Skip to main content

Collects meta data from url, or html content.

Project description

Html Meta Data Parse

Code style: black pre-commit isort bandit

About

HtmlMetaDataParse, collects meta data from url, or html content.

Usage

Python Version: 3.8+

Setup

$ make .venv
$ make clean # cleans virtual environment folder

Setup virtual environment

Pre-commit

pre-commit installed automatically via .venv, used for linting best practices.

$ make pre-commit

Test

$ make test

Install

pip install html-meta-data-parse

Example

from html_meta_data_parse import HtmlMetaDataParse
html_meta_data_parse = HtmlMetaDataParse()
html_meta_data_parse.get_meta_data_by_url(https://example.com/)

import requests
res = requests.get("https://example.com/")
html_meta_data_parse.get_meta_data_by_html(res.text)

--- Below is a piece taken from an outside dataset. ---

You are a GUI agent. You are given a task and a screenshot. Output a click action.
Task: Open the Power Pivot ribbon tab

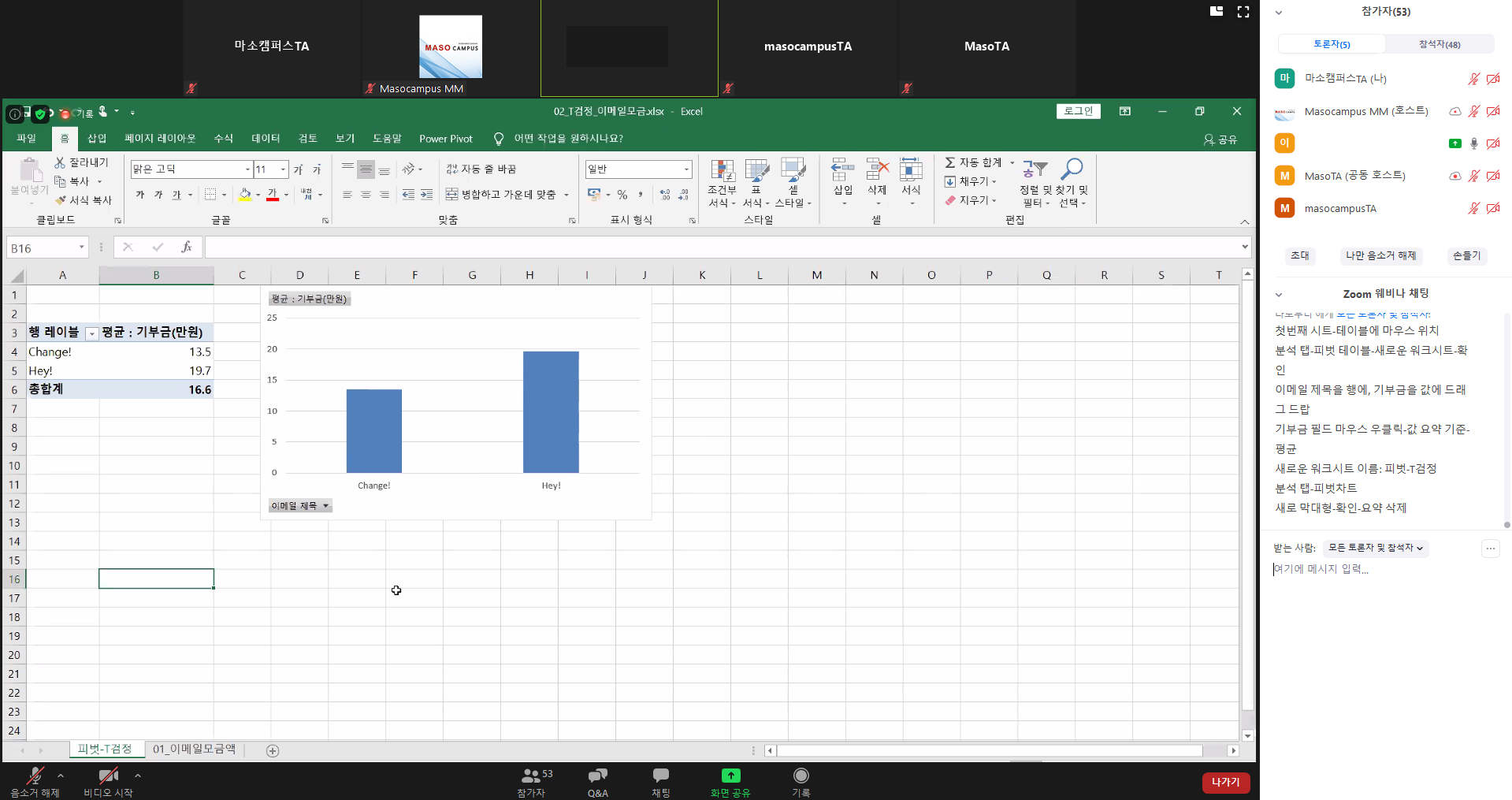pyautogui.click(x=445, y=139)
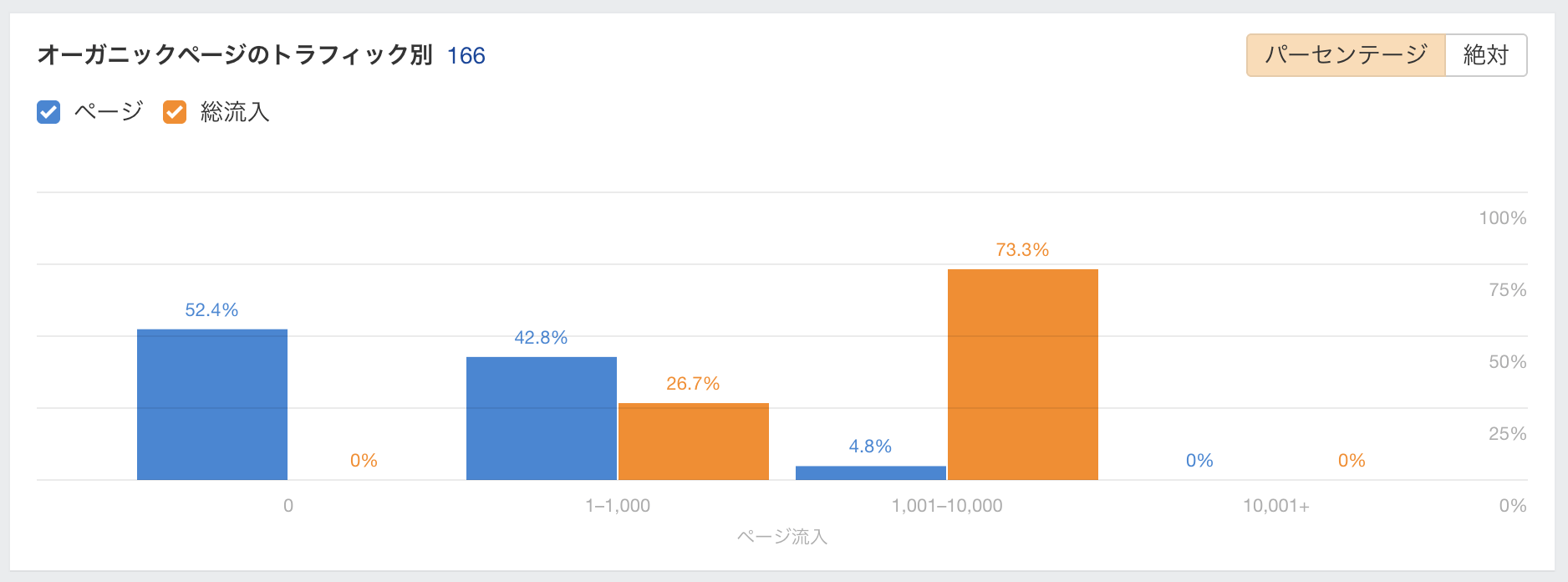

html_meta_data_parse = HtmlMetaDataParse(url="https://example.com/", proxy=<proxy_dict>)
html_meta_data_parse.get_meta_data_by_url()

Attributes

Functions

# url is required
html_meta_data_parse.get_meta_data_by_url(url)

# html_text is required
html_meta_data_parse.get_meta_data_by_html(html_text=html_text)
Override Meta Keys

HtmlMetaDataParse uses a predefined set of keys to parse meta data from html content. However it also provides an option to override meta keys of your choice.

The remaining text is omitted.